Aerial image of maize field by drones

Drones find a new role in protecting our soil

According to the BBC, a forthcoming report containing proposals by the Angling Trust, WWF and the Rivers Trust (supported by RSPB) is likely to recommend “squadrons of drones” are utilised to locate areas of UK farmland in need of protection from soil degradation.

The BBC article indicates that the organisations identify poor farming as the “chief cause of the UK’s decline in the health of rivers, and a major contributor to flooding.”

A large-scale drone analysis of agricultural land could therefore be very helpful in maintaining fields for future generations and in reducing the estimated £1.2bn costs associated with poor agricultural practice.  It could also identify areas of farmland in need of protection from natural soil erosion.

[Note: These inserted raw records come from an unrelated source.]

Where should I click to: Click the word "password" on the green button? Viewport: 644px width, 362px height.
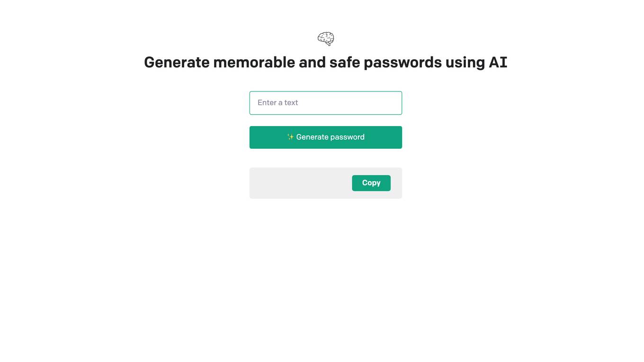coord(348,137)
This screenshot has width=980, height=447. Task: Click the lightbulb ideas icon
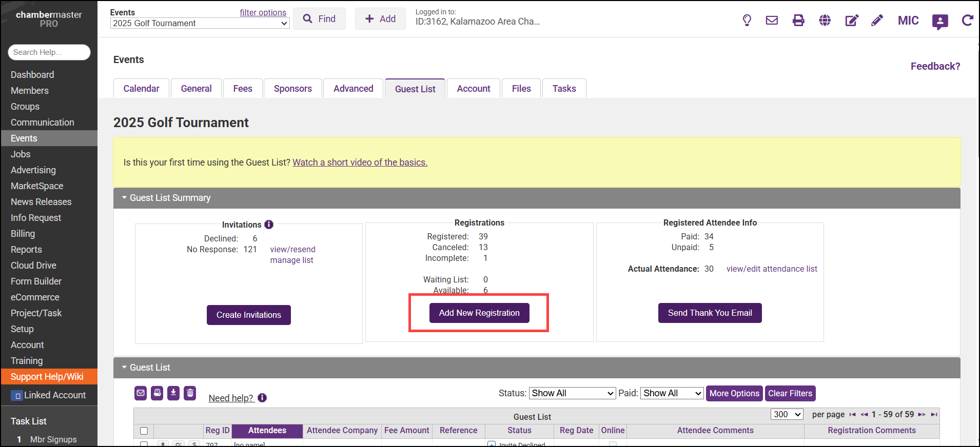(x=747, y=21)
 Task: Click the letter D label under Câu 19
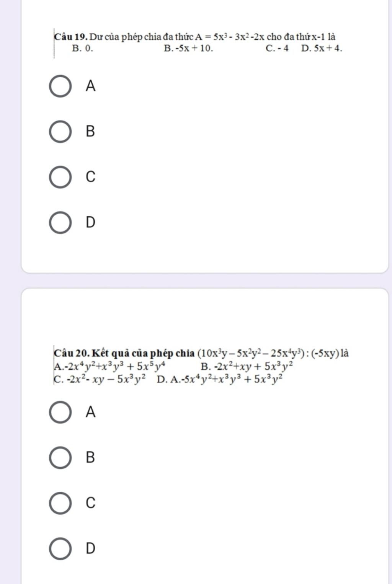click(x=90, y=222)
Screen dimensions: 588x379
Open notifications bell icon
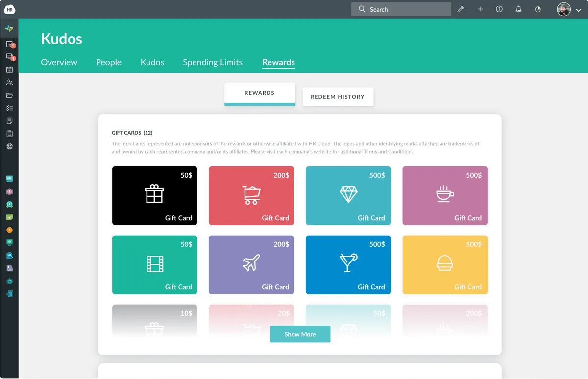coord(518,9)
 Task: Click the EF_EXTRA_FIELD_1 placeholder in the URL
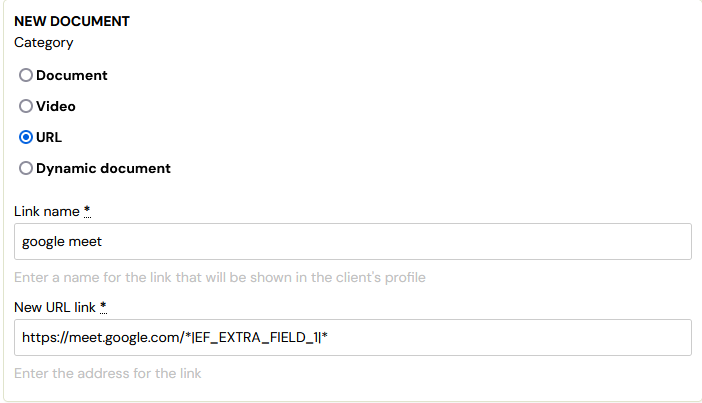tap(256, 338)
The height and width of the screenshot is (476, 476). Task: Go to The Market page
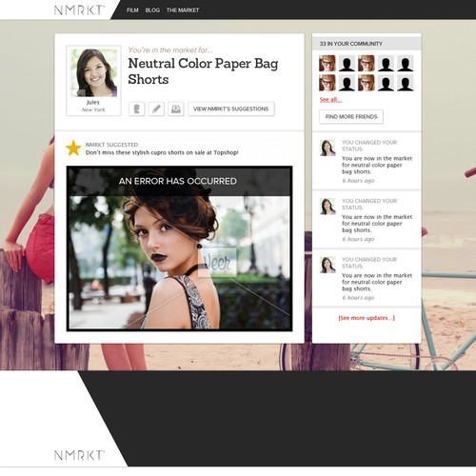(x=183, y=10)
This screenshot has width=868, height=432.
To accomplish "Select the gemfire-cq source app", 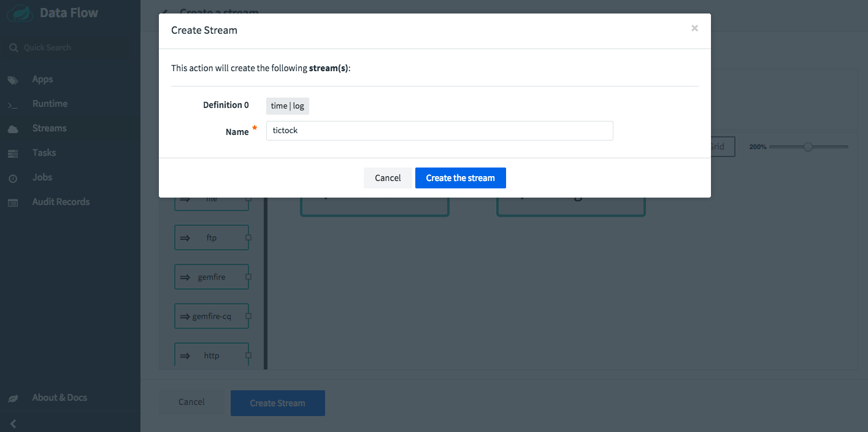I will pos(212,317).
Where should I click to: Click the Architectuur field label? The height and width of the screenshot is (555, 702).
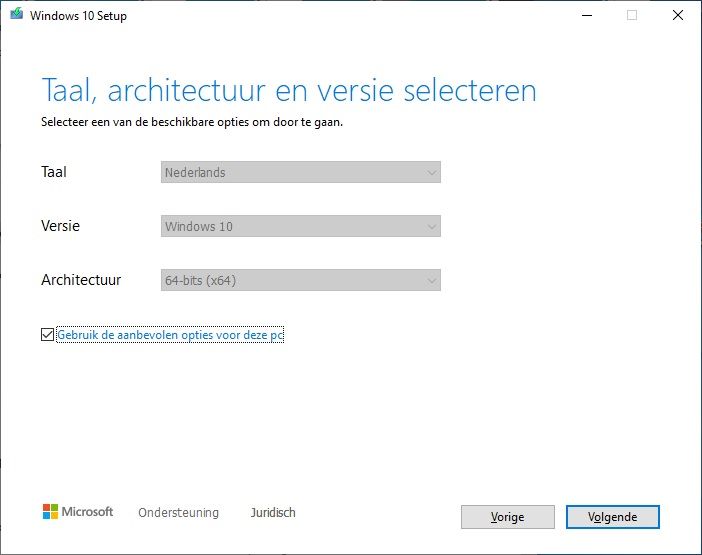tap(81, 280)
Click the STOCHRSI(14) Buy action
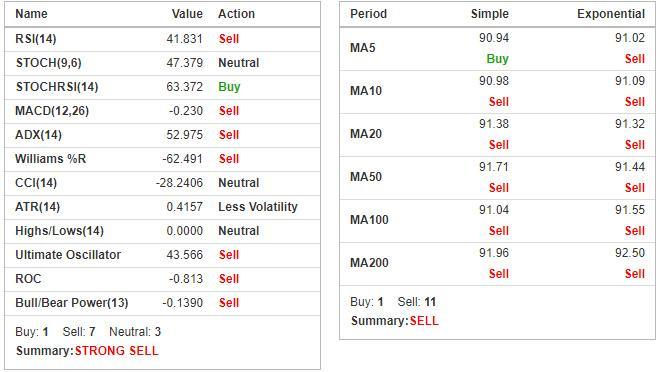This screenshot has width=658, height=372. coord(229,87)
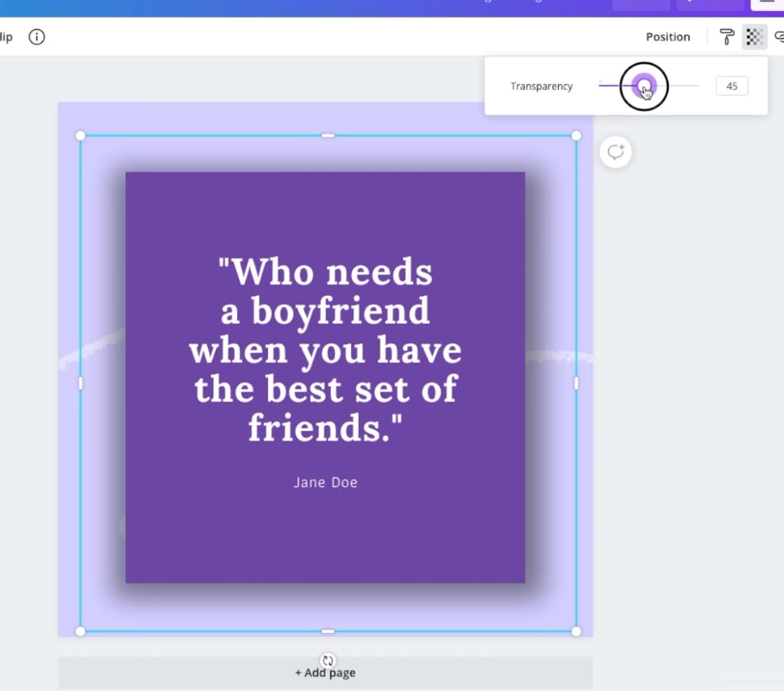Click the rotate handle below the selection
784x691 pixels.
coord(327,660)
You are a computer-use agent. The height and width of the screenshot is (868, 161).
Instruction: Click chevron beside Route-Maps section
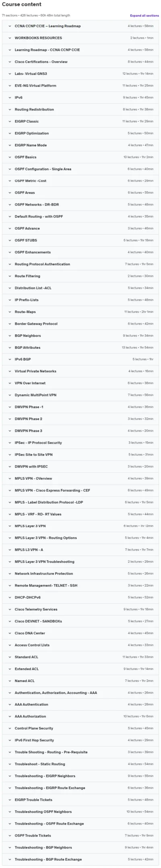[x=10, y=312]
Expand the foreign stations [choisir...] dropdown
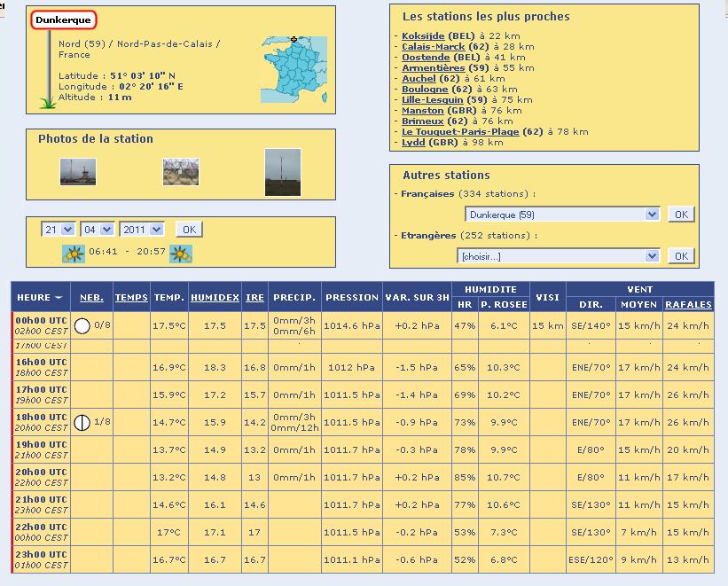This screenshot has height=586, width=728. [x=558, y=255]
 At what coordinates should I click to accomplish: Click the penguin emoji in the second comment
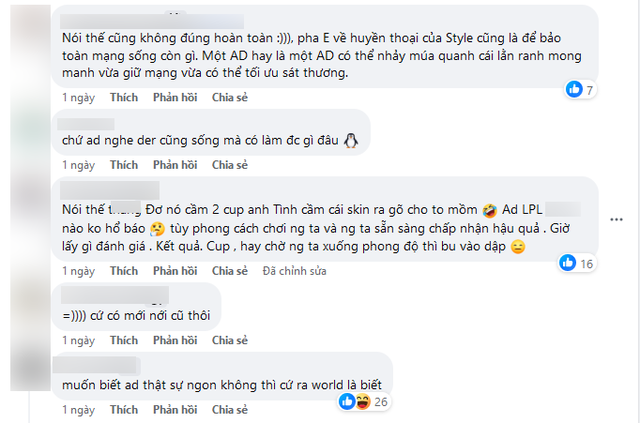pyautogui.click(x=351, y=140)
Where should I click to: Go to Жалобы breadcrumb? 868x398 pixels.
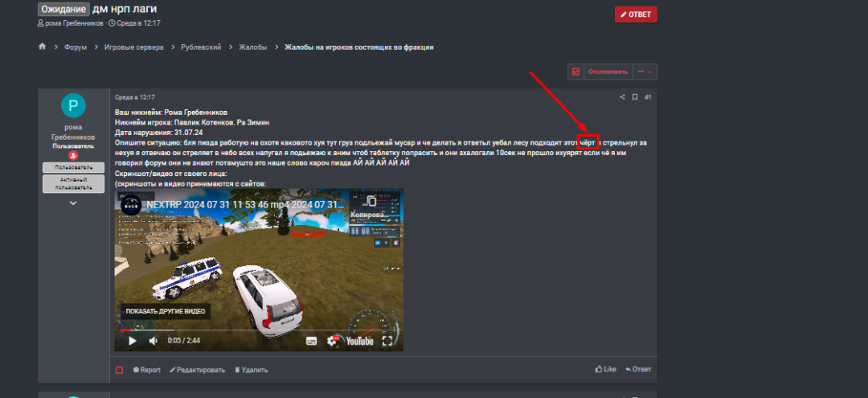point(252,47)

Identifying at-risk areas, e.g. flood areas and blocked watercourses, can be challenging because of their hard to reach locations, however drones have already proven to be effective.  In a recent Environment Agency trial in Herefordshire, drones guided by contour maps located areas in maize and potato fields where soil would likely be lost in heavy rain. The organisations suggest that investing in work to stop soil loss “would pay back many times over” as future crop farming would be improved. The report also identifies further long term cost saving advantages such as lower water bills and less diesel expenditure from reduced ploughing.

The benefits of agricultural soil protection, potentially aided by drone technology, are wide reaching; not only could future farming be improved, but it is noted that angling, tourism and wildlife would benefit, too.